### ENTRIES SUPPLIED:

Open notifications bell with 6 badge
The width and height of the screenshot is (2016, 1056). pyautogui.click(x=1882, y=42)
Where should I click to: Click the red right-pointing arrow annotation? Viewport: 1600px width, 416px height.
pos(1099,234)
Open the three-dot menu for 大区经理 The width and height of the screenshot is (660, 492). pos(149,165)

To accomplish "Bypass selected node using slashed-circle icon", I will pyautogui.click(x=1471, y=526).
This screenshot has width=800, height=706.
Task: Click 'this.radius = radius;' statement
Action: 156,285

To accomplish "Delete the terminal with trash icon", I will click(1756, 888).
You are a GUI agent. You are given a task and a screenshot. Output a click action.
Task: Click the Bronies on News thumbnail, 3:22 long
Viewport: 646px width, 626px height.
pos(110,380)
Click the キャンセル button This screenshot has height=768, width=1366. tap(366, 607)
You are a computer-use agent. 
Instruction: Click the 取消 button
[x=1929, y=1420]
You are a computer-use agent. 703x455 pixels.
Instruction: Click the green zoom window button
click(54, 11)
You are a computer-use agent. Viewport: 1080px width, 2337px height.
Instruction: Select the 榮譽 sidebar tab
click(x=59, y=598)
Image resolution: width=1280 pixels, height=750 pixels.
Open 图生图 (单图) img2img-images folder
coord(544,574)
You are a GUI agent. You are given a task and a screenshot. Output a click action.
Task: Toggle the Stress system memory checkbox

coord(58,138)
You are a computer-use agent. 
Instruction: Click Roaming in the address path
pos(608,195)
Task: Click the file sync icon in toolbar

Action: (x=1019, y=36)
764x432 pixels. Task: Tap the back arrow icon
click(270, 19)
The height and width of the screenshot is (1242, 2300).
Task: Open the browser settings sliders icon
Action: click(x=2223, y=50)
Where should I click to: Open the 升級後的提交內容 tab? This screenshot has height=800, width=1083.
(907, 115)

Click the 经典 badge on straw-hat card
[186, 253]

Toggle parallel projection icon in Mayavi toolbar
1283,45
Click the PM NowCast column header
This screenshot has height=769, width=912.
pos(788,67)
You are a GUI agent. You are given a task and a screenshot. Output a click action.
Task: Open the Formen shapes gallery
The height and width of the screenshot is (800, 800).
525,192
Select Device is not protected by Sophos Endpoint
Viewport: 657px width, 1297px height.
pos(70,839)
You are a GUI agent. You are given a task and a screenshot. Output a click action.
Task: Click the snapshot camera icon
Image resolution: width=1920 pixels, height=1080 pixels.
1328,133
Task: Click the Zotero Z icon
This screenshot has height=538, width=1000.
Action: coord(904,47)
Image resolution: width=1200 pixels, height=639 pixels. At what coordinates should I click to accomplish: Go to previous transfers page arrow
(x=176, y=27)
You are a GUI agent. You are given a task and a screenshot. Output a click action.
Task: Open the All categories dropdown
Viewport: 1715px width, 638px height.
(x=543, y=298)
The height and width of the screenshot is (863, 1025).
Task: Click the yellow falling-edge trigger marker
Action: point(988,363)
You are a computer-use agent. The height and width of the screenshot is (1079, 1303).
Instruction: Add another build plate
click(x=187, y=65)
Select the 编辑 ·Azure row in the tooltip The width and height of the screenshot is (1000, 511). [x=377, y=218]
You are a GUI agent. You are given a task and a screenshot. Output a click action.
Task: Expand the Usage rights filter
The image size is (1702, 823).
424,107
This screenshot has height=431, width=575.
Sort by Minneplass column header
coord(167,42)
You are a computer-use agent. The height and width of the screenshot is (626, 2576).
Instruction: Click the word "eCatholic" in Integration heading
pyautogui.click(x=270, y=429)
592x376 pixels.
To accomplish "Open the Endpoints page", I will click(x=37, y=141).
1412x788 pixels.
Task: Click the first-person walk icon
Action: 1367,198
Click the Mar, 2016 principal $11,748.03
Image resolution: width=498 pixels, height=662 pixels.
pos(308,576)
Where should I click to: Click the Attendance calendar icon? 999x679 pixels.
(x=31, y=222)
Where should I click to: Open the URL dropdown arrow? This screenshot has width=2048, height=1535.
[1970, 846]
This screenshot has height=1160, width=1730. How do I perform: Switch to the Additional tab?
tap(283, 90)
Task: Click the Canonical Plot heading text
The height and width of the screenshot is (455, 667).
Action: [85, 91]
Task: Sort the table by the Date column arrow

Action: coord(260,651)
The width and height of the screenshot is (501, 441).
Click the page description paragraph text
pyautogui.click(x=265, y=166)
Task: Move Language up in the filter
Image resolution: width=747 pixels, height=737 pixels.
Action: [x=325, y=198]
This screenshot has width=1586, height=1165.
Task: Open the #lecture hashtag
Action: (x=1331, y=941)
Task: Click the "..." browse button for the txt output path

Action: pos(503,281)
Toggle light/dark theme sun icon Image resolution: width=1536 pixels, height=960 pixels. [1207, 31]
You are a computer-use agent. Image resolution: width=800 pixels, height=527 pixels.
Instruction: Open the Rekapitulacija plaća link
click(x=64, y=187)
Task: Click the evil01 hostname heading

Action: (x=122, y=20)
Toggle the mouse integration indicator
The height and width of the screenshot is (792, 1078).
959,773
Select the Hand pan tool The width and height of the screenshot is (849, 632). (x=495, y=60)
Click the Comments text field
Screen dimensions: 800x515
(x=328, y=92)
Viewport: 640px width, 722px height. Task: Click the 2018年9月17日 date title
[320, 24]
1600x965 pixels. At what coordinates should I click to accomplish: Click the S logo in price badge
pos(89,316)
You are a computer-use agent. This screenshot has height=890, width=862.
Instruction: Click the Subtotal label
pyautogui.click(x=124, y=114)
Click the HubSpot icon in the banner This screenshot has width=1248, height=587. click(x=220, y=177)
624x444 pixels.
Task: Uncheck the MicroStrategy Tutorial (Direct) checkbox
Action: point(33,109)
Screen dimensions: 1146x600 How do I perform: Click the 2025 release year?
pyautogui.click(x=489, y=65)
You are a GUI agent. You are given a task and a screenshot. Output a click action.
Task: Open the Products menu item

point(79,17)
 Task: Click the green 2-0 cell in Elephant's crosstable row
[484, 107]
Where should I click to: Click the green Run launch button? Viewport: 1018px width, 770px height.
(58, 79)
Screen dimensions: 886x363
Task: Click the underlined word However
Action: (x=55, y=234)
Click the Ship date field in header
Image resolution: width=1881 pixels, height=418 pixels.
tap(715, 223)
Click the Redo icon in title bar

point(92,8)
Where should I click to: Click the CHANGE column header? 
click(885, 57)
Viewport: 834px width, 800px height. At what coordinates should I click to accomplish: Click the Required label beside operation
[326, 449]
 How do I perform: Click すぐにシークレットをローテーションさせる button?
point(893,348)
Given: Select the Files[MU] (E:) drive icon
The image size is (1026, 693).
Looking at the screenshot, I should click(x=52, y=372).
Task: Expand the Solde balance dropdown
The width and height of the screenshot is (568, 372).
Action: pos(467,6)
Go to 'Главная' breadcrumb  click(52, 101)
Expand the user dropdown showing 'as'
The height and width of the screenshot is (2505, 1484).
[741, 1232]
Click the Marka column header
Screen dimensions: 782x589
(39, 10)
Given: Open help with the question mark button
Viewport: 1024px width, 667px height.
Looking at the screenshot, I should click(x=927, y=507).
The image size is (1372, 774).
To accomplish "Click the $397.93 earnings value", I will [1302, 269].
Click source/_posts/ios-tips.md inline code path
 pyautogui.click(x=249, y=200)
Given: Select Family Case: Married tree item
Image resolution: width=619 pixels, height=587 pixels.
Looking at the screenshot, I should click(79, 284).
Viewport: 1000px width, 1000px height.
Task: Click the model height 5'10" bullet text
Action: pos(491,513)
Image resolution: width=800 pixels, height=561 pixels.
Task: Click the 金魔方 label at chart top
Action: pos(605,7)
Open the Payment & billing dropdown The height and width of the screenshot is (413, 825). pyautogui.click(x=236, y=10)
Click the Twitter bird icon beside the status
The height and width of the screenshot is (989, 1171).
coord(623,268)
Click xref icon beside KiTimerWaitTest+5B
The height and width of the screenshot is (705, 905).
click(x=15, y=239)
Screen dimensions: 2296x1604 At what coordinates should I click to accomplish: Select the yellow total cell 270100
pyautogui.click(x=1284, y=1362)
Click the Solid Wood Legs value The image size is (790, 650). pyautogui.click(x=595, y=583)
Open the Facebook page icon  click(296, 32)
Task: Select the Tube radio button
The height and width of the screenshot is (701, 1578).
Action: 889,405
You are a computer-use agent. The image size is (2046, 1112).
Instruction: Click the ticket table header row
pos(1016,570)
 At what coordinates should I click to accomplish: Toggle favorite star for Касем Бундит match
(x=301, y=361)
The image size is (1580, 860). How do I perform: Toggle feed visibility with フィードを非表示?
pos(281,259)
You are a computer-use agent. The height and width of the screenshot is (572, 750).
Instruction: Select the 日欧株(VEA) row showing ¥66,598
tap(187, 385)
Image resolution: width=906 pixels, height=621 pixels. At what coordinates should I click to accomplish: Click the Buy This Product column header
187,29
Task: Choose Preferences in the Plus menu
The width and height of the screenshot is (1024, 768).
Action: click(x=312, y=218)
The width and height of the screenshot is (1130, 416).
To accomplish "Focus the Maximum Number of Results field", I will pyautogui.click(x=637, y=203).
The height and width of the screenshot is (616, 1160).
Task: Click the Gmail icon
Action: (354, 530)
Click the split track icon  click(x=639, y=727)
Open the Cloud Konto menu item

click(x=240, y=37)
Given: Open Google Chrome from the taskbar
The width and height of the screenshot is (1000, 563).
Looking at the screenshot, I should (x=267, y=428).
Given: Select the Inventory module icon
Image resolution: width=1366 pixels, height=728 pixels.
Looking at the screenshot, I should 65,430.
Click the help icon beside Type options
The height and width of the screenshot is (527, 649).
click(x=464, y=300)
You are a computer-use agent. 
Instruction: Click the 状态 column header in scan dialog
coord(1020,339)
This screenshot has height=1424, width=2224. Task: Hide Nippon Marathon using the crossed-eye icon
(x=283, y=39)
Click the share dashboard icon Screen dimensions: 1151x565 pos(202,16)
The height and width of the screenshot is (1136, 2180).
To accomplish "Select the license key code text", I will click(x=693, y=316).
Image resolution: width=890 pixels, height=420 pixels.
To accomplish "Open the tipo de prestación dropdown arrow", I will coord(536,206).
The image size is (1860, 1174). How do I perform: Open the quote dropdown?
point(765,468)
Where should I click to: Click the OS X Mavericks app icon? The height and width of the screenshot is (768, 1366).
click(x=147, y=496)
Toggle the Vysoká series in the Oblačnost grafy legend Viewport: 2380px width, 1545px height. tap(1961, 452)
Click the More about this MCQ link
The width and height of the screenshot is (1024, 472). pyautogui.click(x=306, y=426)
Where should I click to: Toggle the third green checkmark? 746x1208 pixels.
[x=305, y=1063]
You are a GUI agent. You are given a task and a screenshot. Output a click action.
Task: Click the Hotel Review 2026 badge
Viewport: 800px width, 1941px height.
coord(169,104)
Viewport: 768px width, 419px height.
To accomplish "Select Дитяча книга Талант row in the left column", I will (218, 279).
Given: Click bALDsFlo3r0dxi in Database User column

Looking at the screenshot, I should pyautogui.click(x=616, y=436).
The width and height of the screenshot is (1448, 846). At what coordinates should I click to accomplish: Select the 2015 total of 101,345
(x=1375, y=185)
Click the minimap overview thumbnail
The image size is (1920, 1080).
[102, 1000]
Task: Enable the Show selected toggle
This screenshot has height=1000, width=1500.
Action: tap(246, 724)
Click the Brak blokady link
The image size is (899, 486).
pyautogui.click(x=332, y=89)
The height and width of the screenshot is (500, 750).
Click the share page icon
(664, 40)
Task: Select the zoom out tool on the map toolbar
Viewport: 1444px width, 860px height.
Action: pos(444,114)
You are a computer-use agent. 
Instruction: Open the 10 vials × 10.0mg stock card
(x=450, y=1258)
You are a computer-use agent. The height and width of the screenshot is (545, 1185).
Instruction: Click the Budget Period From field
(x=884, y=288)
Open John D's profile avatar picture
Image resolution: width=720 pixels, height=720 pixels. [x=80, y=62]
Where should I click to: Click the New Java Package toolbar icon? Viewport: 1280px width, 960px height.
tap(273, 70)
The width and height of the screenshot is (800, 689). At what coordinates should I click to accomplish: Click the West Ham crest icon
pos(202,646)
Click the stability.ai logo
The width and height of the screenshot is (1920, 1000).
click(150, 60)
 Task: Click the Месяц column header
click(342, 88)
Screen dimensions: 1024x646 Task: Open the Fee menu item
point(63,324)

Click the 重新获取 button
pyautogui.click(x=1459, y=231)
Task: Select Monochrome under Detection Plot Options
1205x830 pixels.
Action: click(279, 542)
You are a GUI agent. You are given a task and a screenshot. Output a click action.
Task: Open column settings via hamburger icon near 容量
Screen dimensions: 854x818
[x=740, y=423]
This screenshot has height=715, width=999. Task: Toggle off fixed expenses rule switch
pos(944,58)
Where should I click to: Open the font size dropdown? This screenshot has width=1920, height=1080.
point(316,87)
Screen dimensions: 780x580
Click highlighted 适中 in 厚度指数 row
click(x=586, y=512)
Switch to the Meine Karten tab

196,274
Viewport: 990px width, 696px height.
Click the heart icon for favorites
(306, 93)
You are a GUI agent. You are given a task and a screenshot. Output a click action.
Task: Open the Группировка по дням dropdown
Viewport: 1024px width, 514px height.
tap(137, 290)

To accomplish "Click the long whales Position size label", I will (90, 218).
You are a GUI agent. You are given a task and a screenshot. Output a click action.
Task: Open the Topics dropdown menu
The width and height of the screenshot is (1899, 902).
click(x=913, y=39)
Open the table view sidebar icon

### EXERCISE OBJECTIVE:
Please rename "Instruction" to "Command" in the items from the line with "will pyautogui.click(x=1471, y=526)." to the line with "click(54, 11)", and give those lines again with nothing else changed.

### EXERCISE OUTPUT:
To accomplish "Bypass selected node using slashed-circle icon", I will pyautogui.click(x=1471, y=526).
This screenshot has width=800, height=706.
Task: Click 'this.radius = radius;' statement
Action: 156,285

To accomplish "Delete the terminal with trash icon", I will click(1756, 888).
You are a GUI agent. You are given a task and a screenshot. Output a click action.
Task: Click the Bronies on News thumbnail, 3:22 long
Viewport: 646px width, 626px height.
pos(110,380)
Click the キャンセル button This screenshot has height=768, width=1366. tap(366, 607)
You are a computer-use agent. 
Command: Click the 取消 button
[x=1929, y=1420]
You are a computer-use agent. 703x455 pixels.
Command: Click the green zoom window button
click(54, 11)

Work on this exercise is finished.